Sans compter que face à des projets d'envergure comme European Battery Alliance (EBA) (aussi appelé l'Airbus des batteries), qui vise à former des consortiums entre les Etats membres et certaines entreprises afin de lisser la répartition de la production mondiale des cellules Lithium-ion (un marché aujourd'hui largement dominé par l'Asie), Limatech nuance : « Il existe aujourd'hui plusieurs typologies de batteries, allant de la basse à la haute tension. Avec pour commencer, le marché de la basse tension dédiée au remplacement des moteurs thermiques pour le démarrage des appareils ».

Et c'est à ce marché que se dédie prioritairement Limatech, avant d'aller chercher à remplacer les batteries plus puissantes, nécessaires à la propulsion des appareils.

«Or, aujourd'hui les grands programmes d'investissements actuels financés par les avionneurs concernent surtout les plus hautes tensions, mais c'est comme en oublier de financer d'abord la première étape », regrette Florence Robin.

D'autant plus que pour atteindre l'objectif de neutralité carbone de l'aviation civile d'ici 2050 votés récemment par l'Organisation de l'Aviation civile internationale (OACI), les voies demeurent nombreuses : entre hybridation électrique et thermique, hydrogène et pile à combustible, mais aussi appel aux biocarburants... « Mais dans tous les cas, on aura besoin d'une batterie de démarrage comme celle que nous allons proposer », assure Florence Robin.

Côté certification, Limatech a déjà franchi « 3 étapes sur 4  » puisqu'il ne lui resterait désormais à certifier que sa future chaîne de production à Voreppe, après s'être assurée que sa technologie répondait elle-même aux standards de l'industrie aéronautique.

Les batteries LFP, grandes absentes des programmes européens de gigafactories

Reste cependant un écueil : celui de l'approvisionnement. Car Limatech ne se positionne pas comme une gigafactory produisant les cellules de batteries, mais comme un « mécatronicien » qui développe des systèmes intelligents associant électronique, informatique et mécanique.

Et pour pouvoir alimenter un marché de l'aéronautique aux exigences réglementaires très poussées, la jeune pousse a fait un choix technologique avec ses batteries Lithium-fer-phosphate (LFP), et non pas Lithium nickel-manganèse-cobalt (NMC), qui se retrouvent aujourd'hui au cœur des projets de gigafactories soutenues par les programmes européens, à commencer par le projet Verkor.

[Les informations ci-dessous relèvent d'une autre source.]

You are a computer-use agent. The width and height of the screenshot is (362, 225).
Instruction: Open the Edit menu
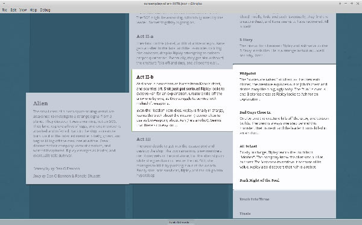[13, 10]
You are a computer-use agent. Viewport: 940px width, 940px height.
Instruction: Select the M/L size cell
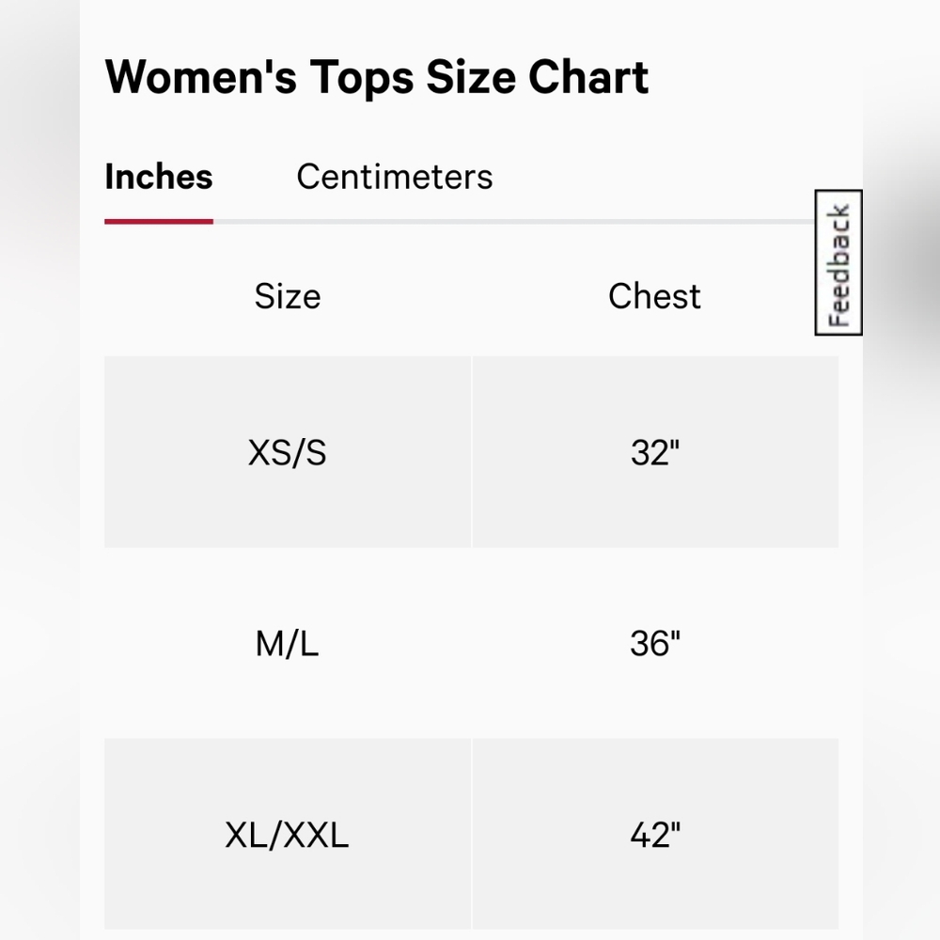tap(288, 643)
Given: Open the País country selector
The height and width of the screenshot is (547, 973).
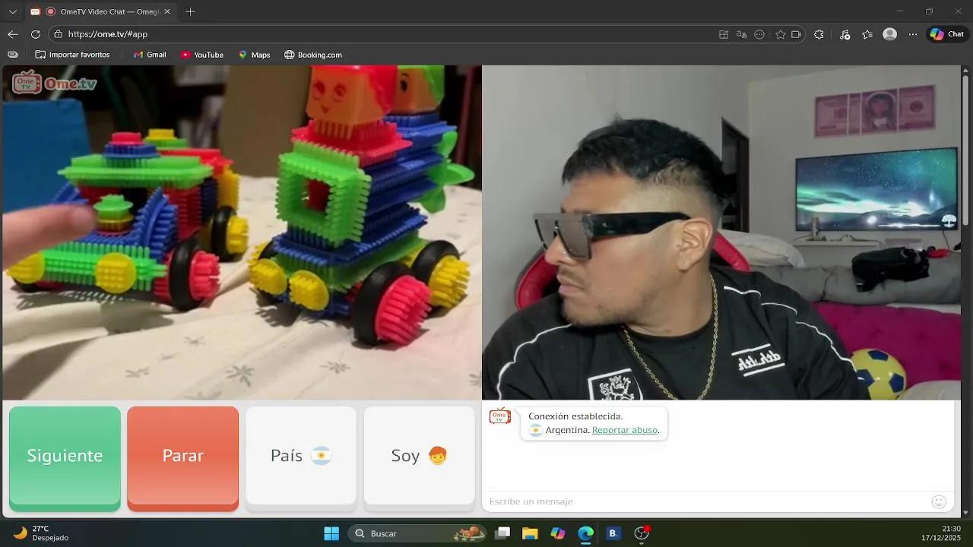Looking at the screenshot, I should 301,456.
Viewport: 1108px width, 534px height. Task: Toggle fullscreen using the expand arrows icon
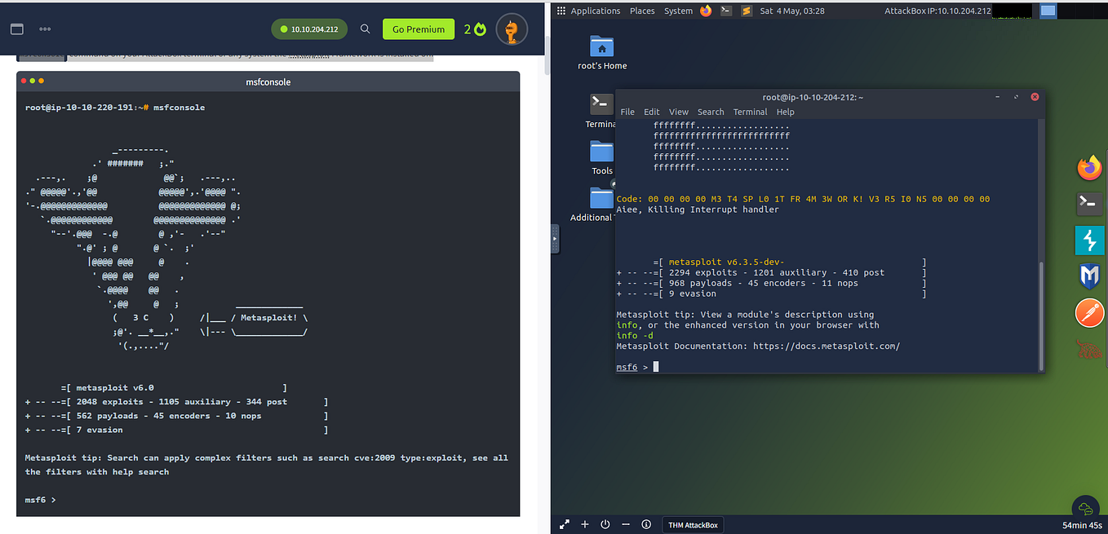[x=564, y=524]
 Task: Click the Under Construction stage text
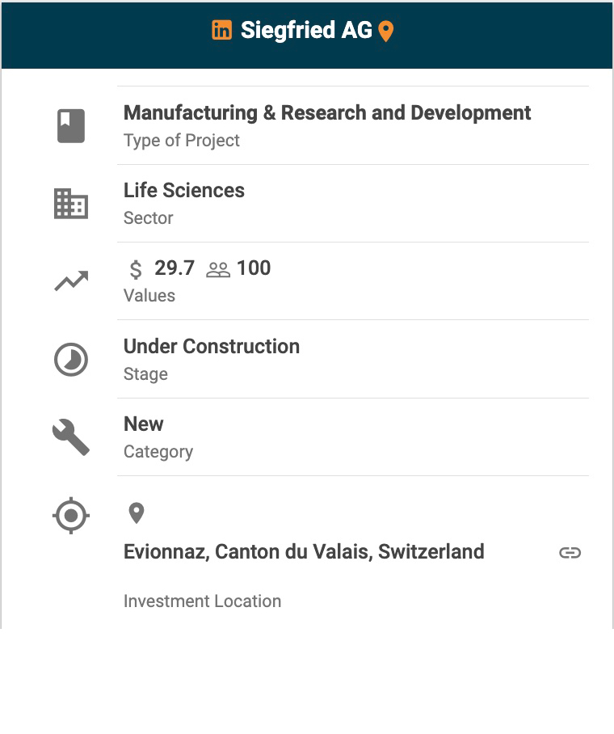[212, 346]
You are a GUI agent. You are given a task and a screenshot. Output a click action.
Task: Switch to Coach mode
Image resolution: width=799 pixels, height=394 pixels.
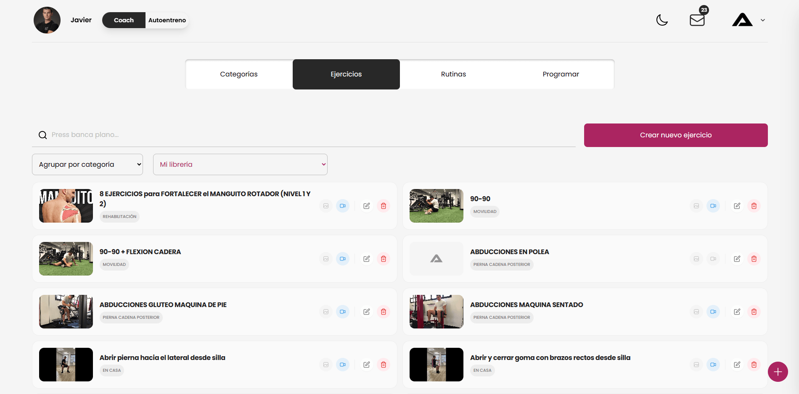click(124, 20)
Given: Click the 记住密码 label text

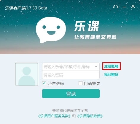Looking at the screenshot, I should pos(55,84).
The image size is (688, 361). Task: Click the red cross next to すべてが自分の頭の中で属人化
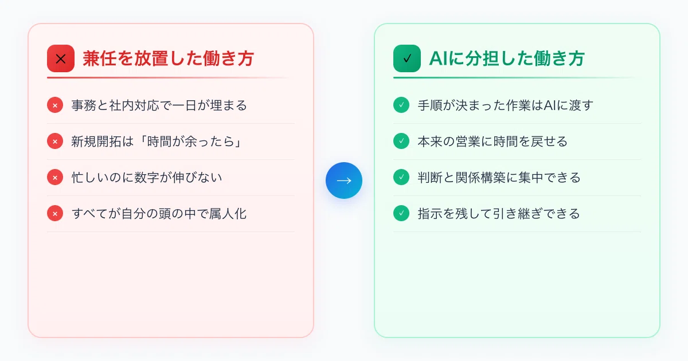[x=55, y=214]
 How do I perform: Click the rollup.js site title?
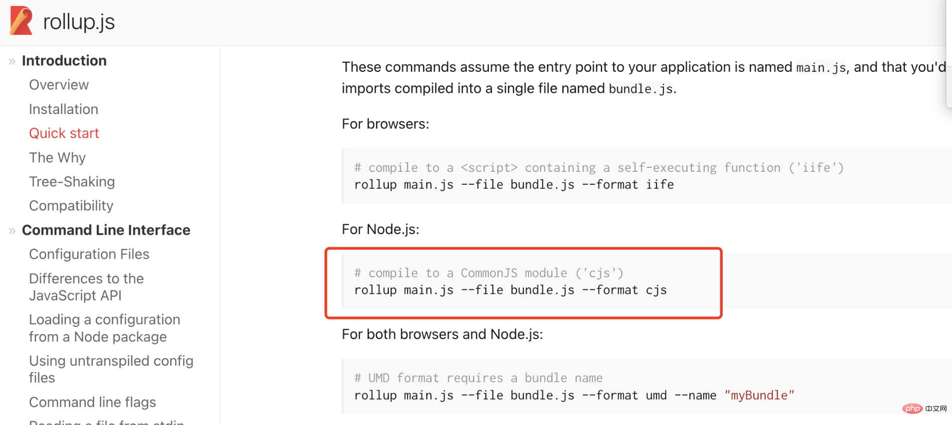(79, 22)
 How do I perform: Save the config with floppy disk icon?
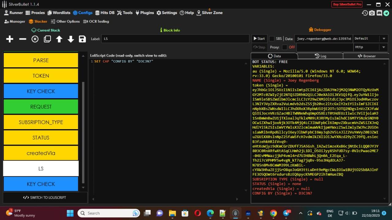(82, 39)
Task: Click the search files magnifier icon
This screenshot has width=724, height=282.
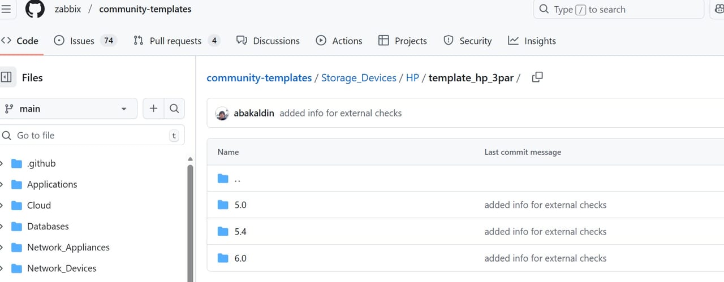Action: pyautogui.click(x=174, y=109)
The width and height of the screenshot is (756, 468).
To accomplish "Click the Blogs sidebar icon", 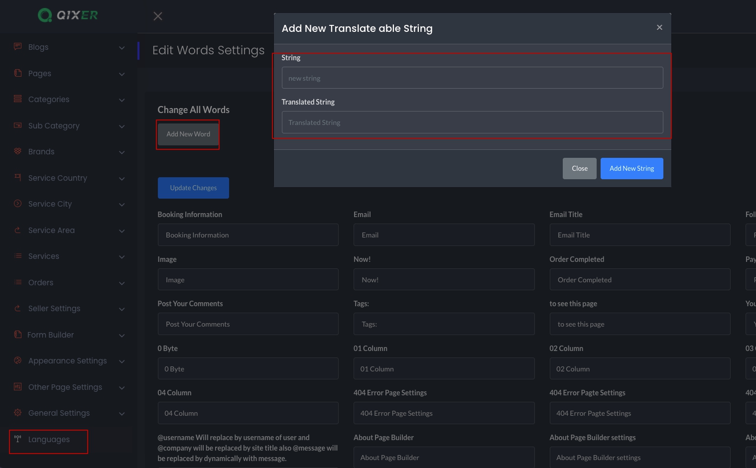I will 18,47.
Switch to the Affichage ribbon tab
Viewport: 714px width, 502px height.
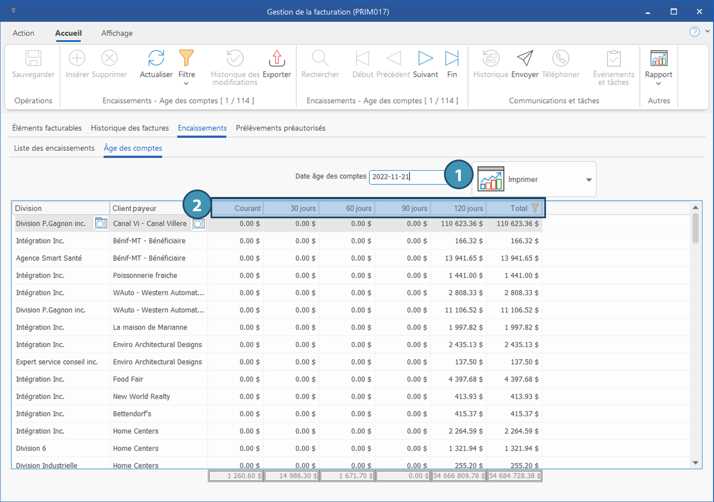pos(117,33)
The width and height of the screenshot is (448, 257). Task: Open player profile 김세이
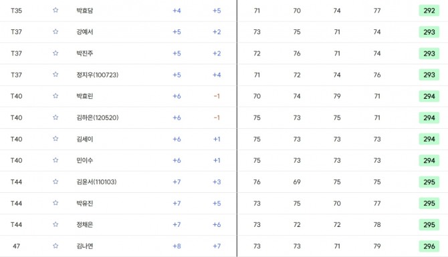(84, 139)
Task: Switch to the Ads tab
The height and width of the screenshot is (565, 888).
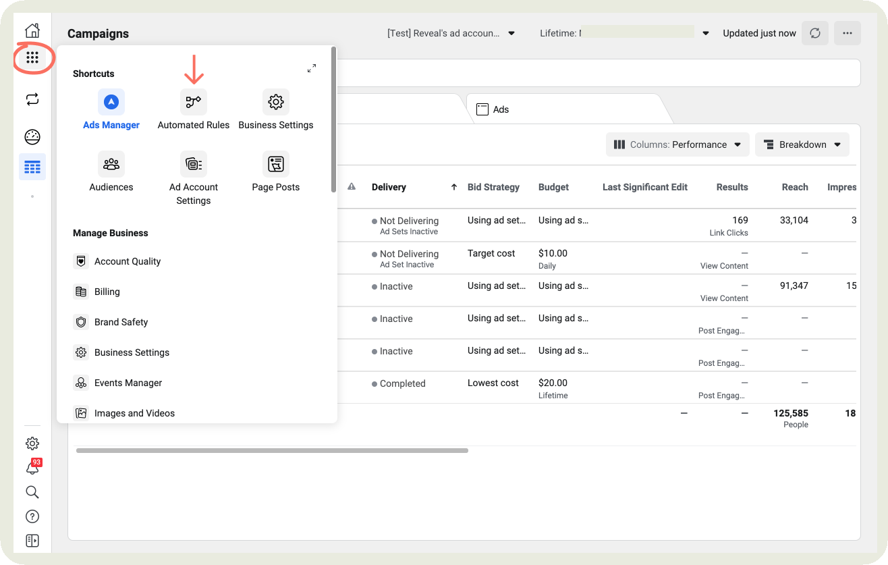Action: click(500, 109)
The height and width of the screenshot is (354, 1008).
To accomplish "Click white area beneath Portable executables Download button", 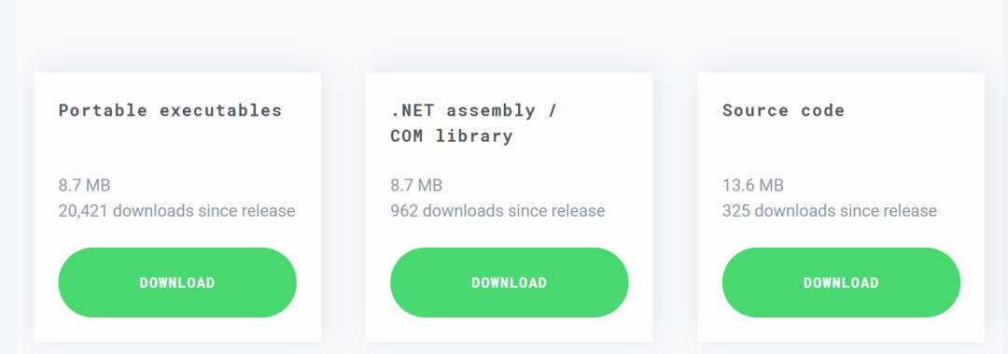I will pos(177,330).
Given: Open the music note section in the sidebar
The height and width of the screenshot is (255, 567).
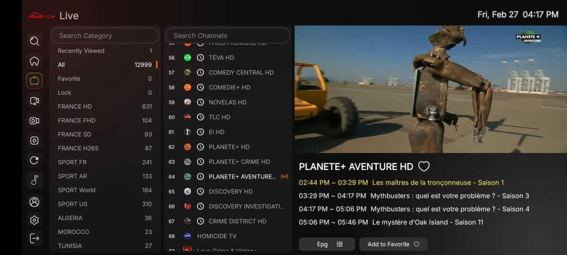Looking at the screenshot, I should pyautogui.click(x=34, y=180).
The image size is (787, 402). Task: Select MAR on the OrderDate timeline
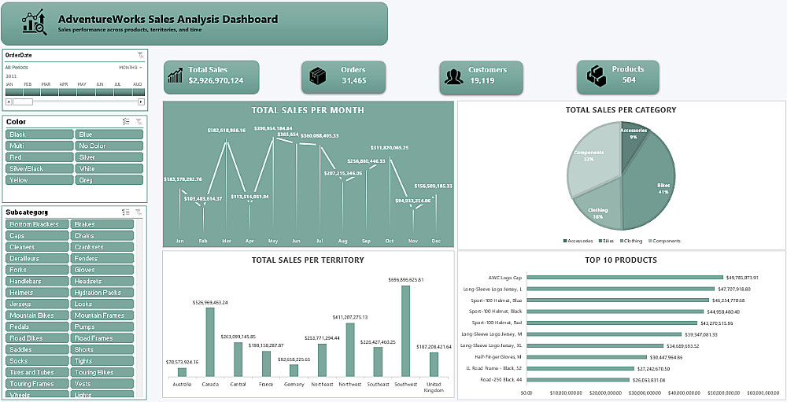[x=50, y=92]
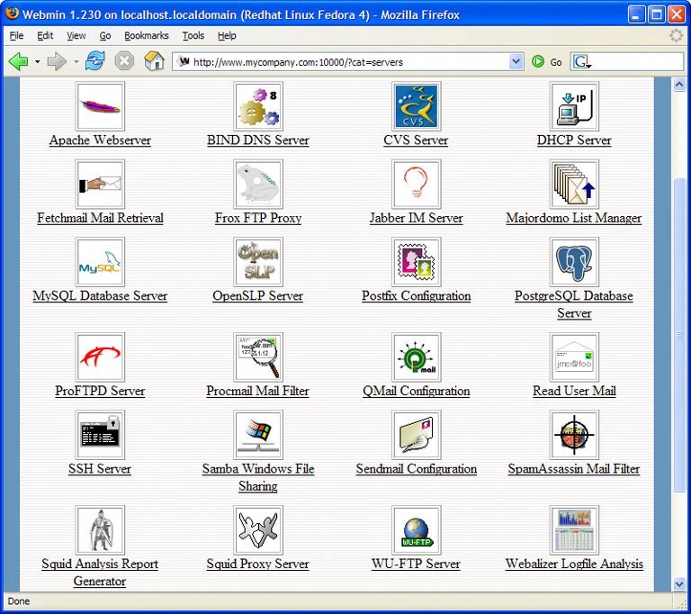Open the Back button history dropdown arrow
The height and width of the screenshot is (614, 691).
click(37, 62)
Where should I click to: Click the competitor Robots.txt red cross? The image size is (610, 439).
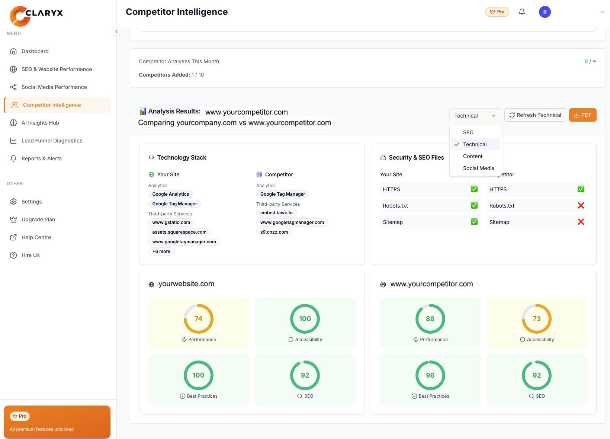click(x=581, y=205)
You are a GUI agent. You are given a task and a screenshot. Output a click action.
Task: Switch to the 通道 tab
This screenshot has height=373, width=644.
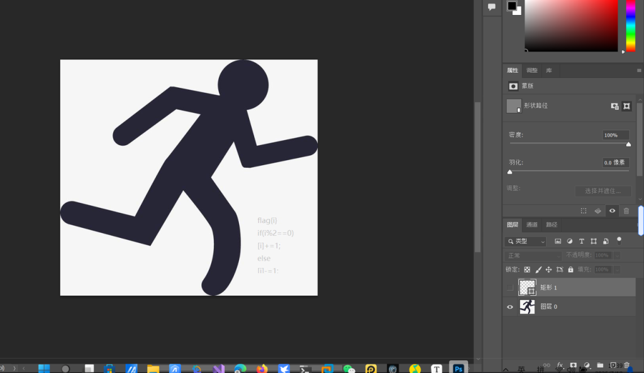[x=532, y=225]
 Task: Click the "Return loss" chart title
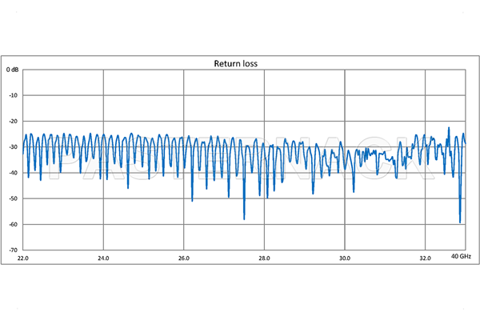233,63
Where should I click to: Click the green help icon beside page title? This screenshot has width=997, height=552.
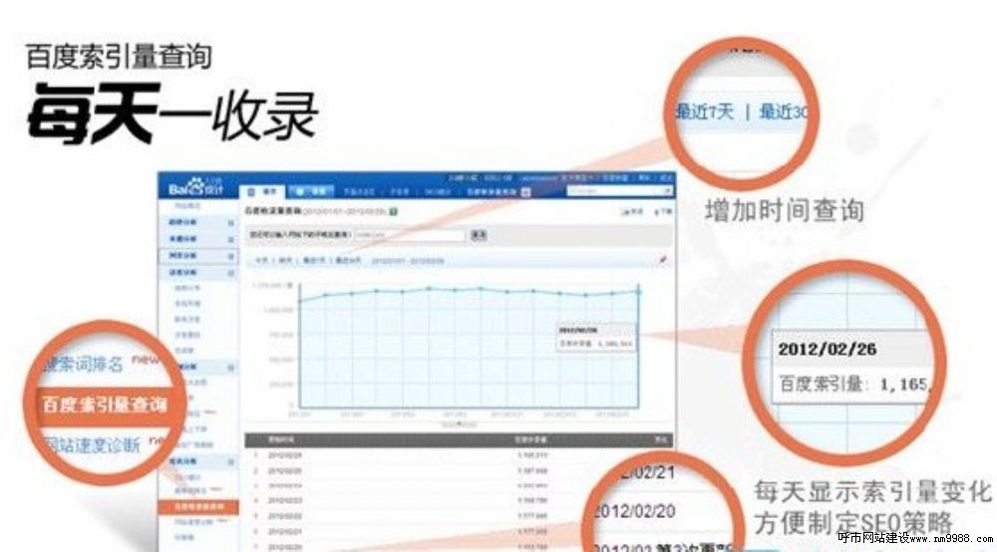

« Nous avons essayé de travailler avec eux mais la technologie qu'ils sont choisie peut convenir à l'automobile mais pas au secteur de l'aviation, car elle serait trop risquée et incertifiable, compte-tenu de son emballement thermique à 1.200 degrés ».

Limatech lance donc en même temps un appel à l'aide au gouvernement afin de réduire la dépendance à l'Asie de sa filière d'approvisionnement. « Aujourd'hui, nous travaillons déjà avec un fabricant de cellules LFP basé en Inde qui serait très heureux de pouvoir établir une usine sur le marché européen, car ils ont également une réflexion de rapprocher leurs moyens de production des marchés », atteste Florence Robin.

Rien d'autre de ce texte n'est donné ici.